**RECORD EXCERPTS**
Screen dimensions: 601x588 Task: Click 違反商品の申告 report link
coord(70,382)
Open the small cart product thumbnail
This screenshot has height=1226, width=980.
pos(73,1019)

**WHAT YOU ARE ASKED TO DO**
Your response should consist of the data above, duplicated exactly.

**EXERCISE ANSWER**
Screen dimensions: 601x588 Task: Click 違反商品の申告 report link
coord(70,382)
Open the small cart product thumbnail
This screenshot has height=1226, width=980.
pos(73,1019)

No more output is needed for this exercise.